Selected excerpt –
Revised city regulation to require leashing of dogs in all parks, except in areas designated for the animals

City Commission also directs staff to work on creating more dog parks

People walk their dogs at Bayfront Park on a cool March morning. File photo

An amendment to the City of Sarasota’s leash law that the City Commission called for this week will make it necessary for all dog owners to keep their pets leashed except in designated dog parks.

The board asked the city attorney to draft the revised ordinance, which would apply to all city parks, as well as those facilities within the city limits that Sarasota County maintains.

The board also called for new dog parks, with the locations to be settled upon after consultation with the public and the city’s Parks, Recreation and Environmental Protection Advisory Board (PREP).

Commissioner Susan Chapman voted against amending the ordinance, but she joined the rest of her colleagues in supporting the effort to create more dog parks.

During a presentation Jerry Fogle, the city’s director of parks and recreation, explained that on Jan. 3, the board asked staff to facilitate a discussion of the Dog Leash Ordinance during a PREP board meeting. That was done on Jan. 19, Fogle noted.

Carl Shoffstall (left) and Jerry Fogle address the City Commission on Feb. 6. News Leader photo

As a result, Carl Shoffstall, chair of the PREP board, continued, the PREP board members offered three recommendations:

  • The approval of the amendment requiring leashing of dogs at all times in the parks.
  • That the city develop — “in sufficient numbers” — dedicated dog parks after working with “concerned citizens” to determine the parks’ locations, including specified areas within existing parks where dogs can be confined away from the general public.
  • That dog parks “will be the only places where dogs will be allowed to run off-leash” and that the dog parks will be developed “with the advice and consent [of the PREP] Advisory Board.”

The only off-leash dog park in the city is at Arlington Park, a staff memo notes. Two others are under development. They tentatively will be in Gillespie Park and Whitaker Gateway Park, the memo adds.

“How does this line up with the county?” Commissioner Suzanne Atwell asked City Attorney Robert Fournier, referring to the recommendation for revising the city law.

“The county has a general prohibition that all of these animals have to be leashed, wherever they are,” Fournier replied. Confusion followed the city’s adoption of the county’s Animal Control Ordinance, he said, because the city wanted to maintain control over the leashing issue in its parks. “There is, as you know, a mish-mash of regulations now, and I think the PREP board was looking to simplify things.”

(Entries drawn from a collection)
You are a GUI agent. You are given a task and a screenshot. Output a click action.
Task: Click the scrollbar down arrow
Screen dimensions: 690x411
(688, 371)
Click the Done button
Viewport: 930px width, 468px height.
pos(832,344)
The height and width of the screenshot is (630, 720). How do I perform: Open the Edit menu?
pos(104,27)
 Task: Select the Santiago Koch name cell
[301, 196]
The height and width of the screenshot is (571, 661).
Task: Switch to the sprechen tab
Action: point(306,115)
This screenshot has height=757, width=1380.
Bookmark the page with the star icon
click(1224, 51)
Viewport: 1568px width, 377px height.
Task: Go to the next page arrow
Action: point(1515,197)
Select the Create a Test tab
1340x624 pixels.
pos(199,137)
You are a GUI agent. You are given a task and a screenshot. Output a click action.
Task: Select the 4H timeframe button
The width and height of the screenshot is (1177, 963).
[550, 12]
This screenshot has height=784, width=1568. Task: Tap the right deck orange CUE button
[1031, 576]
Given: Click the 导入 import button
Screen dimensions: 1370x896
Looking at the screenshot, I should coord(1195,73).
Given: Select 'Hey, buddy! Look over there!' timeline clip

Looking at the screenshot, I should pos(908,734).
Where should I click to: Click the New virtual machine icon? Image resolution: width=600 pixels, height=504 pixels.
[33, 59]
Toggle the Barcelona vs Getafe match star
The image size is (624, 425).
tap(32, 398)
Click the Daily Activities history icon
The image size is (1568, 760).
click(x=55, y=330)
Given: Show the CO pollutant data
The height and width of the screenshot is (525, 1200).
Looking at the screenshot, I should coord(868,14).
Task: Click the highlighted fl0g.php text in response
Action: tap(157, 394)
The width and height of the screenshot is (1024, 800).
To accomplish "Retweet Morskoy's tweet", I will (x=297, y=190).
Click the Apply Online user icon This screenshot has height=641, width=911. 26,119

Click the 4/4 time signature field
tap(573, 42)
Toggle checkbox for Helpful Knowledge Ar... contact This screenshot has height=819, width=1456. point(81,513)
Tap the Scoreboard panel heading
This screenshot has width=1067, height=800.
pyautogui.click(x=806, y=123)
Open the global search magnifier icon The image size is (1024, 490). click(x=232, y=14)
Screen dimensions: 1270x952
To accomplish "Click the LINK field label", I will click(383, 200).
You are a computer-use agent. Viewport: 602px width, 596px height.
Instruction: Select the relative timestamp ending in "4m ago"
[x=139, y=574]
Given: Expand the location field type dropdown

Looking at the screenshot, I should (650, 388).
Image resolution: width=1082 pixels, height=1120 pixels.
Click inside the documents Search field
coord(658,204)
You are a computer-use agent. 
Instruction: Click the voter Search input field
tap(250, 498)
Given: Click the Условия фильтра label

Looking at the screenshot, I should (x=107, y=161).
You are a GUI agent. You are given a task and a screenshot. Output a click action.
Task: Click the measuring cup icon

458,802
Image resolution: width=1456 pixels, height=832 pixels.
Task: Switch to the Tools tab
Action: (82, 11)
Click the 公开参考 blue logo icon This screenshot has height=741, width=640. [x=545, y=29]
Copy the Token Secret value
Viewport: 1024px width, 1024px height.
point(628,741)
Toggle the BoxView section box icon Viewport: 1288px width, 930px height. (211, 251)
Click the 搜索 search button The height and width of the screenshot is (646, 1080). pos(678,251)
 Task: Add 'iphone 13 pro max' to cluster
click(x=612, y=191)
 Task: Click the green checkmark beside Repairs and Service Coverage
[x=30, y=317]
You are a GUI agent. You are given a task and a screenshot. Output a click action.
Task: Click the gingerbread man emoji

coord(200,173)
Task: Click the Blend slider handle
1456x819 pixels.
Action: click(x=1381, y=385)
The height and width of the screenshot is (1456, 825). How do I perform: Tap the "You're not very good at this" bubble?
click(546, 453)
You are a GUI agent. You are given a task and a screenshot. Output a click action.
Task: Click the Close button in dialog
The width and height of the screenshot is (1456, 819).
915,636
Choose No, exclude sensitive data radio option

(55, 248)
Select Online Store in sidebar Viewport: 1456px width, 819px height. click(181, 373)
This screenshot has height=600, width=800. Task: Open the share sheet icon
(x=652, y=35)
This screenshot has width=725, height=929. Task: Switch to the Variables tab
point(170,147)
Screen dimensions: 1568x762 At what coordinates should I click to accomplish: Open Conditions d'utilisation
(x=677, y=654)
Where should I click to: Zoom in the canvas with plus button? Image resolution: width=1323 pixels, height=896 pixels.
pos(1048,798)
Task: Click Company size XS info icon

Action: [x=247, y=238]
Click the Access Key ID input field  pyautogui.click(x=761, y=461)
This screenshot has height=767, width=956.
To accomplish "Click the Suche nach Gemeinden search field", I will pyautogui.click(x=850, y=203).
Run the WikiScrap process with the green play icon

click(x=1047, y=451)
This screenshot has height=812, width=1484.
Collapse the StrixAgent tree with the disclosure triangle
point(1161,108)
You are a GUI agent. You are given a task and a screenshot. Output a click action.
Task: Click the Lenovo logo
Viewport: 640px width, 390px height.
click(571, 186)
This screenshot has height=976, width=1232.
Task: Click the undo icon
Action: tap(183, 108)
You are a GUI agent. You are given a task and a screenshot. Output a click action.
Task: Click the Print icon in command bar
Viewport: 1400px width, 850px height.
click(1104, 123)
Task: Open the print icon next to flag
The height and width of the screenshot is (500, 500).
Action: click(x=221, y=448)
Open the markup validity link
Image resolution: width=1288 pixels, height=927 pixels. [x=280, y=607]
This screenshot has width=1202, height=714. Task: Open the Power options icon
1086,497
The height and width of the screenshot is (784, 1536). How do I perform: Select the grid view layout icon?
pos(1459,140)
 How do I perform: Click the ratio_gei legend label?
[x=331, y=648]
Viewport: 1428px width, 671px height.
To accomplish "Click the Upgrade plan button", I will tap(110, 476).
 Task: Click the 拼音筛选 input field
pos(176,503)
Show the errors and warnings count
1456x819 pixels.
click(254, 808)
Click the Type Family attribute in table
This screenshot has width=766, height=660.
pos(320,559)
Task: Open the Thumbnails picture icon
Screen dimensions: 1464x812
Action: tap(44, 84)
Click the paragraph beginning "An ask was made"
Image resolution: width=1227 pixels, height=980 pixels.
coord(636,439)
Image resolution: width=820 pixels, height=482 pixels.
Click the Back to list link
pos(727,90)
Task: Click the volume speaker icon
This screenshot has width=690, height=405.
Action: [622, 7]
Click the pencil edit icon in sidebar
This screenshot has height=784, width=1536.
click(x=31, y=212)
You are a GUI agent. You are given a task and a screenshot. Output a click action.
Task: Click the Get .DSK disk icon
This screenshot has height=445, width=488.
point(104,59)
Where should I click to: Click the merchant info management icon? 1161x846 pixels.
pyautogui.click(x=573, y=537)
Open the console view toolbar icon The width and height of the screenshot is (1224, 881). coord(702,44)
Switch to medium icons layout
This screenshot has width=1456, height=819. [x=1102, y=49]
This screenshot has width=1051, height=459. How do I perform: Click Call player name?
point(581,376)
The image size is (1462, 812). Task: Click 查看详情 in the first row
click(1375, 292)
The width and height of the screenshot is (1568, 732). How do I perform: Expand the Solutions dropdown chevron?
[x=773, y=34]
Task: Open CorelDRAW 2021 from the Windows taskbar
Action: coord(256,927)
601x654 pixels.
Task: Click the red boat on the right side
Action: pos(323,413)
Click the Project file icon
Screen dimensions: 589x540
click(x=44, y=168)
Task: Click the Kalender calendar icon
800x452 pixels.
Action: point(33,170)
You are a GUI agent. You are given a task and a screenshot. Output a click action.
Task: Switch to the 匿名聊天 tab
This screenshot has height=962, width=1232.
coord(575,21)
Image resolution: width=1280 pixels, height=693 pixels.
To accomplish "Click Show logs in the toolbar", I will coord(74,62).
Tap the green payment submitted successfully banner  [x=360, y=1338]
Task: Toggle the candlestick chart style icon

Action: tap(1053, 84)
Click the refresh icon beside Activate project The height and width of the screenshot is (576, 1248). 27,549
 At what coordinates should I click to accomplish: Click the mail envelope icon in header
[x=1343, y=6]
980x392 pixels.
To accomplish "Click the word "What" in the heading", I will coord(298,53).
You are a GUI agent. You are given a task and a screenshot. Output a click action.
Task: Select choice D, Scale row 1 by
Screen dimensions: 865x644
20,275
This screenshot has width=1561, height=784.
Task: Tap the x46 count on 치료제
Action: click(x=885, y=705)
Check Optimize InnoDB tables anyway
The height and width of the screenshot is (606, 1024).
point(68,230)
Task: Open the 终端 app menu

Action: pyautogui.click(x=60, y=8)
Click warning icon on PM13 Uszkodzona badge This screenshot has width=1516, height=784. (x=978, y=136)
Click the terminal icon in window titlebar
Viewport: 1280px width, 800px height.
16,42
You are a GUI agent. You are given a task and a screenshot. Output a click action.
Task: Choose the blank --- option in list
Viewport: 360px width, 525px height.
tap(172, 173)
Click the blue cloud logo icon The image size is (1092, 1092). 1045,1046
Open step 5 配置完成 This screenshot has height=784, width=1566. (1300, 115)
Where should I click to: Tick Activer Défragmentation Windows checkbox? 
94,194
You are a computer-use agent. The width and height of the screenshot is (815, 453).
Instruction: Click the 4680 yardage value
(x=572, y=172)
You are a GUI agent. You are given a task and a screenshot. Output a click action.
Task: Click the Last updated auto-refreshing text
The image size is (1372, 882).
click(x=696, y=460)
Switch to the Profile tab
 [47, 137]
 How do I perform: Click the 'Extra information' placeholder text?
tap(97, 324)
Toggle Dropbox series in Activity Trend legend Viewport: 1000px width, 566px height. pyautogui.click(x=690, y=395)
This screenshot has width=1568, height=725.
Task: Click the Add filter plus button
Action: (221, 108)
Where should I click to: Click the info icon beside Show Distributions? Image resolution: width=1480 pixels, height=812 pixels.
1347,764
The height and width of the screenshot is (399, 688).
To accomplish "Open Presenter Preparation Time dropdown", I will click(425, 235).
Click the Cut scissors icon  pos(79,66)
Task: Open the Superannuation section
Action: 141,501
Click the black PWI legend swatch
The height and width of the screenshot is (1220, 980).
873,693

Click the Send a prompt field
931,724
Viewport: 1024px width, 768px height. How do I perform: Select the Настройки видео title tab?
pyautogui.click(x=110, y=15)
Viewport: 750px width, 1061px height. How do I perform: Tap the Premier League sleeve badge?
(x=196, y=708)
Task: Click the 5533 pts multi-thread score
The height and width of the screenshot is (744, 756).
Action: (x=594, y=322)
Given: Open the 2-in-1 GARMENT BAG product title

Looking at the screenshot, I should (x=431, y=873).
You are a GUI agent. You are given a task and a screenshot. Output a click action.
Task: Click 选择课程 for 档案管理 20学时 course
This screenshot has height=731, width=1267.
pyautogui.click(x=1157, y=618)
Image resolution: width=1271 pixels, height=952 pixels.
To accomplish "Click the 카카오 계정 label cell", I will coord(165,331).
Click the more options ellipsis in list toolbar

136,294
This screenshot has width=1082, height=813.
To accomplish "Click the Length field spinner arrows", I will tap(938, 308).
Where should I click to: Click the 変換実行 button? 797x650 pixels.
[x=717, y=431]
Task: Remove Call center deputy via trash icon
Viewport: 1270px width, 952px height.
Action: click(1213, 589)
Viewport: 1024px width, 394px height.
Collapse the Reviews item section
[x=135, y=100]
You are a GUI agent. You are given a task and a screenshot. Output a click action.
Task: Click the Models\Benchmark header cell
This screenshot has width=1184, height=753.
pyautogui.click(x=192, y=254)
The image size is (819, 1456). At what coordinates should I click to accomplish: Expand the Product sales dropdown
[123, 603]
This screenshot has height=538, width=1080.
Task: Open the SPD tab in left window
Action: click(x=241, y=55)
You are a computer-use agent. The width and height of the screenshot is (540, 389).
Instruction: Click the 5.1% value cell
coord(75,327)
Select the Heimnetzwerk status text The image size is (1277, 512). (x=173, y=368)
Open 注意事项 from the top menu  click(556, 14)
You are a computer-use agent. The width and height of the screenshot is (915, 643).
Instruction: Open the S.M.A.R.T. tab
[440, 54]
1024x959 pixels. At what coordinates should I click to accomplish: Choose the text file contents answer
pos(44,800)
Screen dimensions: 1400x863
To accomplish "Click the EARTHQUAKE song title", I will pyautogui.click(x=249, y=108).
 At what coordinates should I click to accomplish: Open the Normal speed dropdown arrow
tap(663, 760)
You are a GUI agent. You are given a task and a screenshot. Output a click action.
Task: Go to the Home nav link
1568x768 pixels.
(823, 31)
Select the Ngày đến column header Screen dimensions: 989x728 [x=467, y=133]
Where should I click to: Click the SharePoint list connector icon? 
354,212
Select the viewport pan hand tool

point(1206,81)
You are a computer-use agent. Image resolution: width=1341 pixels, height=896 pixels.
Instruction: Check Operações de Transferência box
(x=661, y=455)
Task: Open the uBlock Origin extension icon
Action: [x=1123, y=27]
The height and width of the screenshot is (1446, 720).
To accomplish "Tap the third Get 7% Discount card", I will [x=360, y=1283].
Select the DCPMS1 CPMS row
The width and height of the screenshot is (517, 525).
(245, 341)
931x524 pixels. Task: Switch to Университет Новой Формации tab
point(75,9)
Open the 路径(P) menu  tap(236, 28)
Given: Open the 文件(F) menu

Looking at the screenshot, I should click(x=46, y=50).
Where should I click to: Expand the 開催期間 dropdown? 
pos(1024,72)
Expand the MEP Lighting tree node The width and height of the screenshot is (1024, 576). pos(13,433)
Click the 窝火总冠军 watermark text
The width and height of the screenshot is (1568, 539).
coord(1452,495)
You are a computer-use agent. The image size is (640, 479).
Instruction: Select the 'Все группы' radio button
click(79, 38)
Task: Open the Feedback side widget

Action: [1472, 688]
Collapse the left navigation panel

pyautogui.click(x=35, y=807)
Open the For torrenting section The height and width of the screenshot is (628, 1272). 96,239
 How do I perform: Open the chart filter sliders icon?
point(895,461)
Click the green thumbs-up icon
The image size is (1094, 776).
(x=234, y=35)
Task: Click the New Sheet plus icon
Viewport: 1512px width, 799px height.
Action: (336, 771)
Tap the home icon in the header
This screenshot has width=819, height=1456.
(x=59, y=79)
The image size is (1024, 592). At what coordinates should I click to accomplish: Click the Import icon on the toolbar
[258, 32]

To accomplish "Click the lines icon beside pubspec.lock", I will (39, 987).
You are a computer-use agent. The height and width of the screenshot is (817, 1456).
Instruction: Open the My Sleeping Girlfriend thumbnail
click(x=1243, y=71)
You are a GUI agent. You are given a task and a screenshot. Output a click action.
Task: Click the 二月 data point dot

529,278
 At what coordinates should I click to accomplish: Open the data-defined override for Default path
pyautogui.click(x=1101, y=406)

Problem statement –
Continue the news story about Sarasota's revised dog leash rule, picking up right after its last paragraph.

Result of the exercise –
Deputy City Manager Marlon Brown. File photo

Deputy City Manager Marlon Brown pointed out that only four city parks require dogs to be kept on-leash at all times: Bayfront/Island Park, Gillespie Park, Payne Park and the areas of Arlington Park outside the designated dog park section. “Just so the public understands the breadth of the issue,” Brown added.

“Since I’m in that Bayfront Park every morning,” Chapman began, “I feel an obligation to speak up for some of my dog friends, that, in general, there is not a problem with dogs in that park.”

However, she added, she has noticed people not picking up their dogs’ waste and, at times, a lack of bags the city is supposed to make available to the public to collect that waste.
In general, Chapman reiterated her comment, “they are peaceable dogs” in Bayfront Park. People had requested only that dogs be able to run off-leash for a limited period in that facility, she noted.

Still, having served in the past as the city’s “dangerous dog” hearing officer, Chapman continued, “I do understand … that a lot of people are afraid of dogs … and that not every dog is a good dog.”

“All I want is simplicity and consistency,” Atwell responded. The PREP board’s recommendations encourage the development of more dog parks, she pointed out, “and I think we all want that.”

Then Atwell told her colleagues, “I’ve been bitten by a couple of dogs, and I am down at the bayfront — not in the morning, but in the afternoon.” She also walks the Ringling Bridge, she continued, “and I’ve had dogs approach me on the bridge.”
Atwell added that she walks in all the city’s parks. “Even dogs on a long leash have come up to me and scared the daylights out of me. And I do not want to hear … ‘Oh, he won’t hurt you …’”

“For the health and safety of the city on many different levels,” Atwell said, “I would like to see [the amended ordinance] enacted … and I hope to get more doggie parks.”

Commissioner Suzanne Atwell. News Leader photo

Chapmen then told her colleagues, “I hope that we don’t fence off [part of] Bayfront Park … because the fenced area will kind of destroy the ambiance of that space.”

“I agree,” Atwell responded.

Atwell made the motion to direct Fournier and his staff to draft the revised law; Commissioner Liz Alpert seconded it.

Atwell also made the motion to direct staff to follow the PREP board’s second and third recommendations regarding the gathering of public comments in an effort to create more dog parks and more designated dog park space in existing facilities. At Alpert’s suggestion, Atwell included the stipulation that no dog park area will be created in Bayfront Park.

That motion passed unanimously.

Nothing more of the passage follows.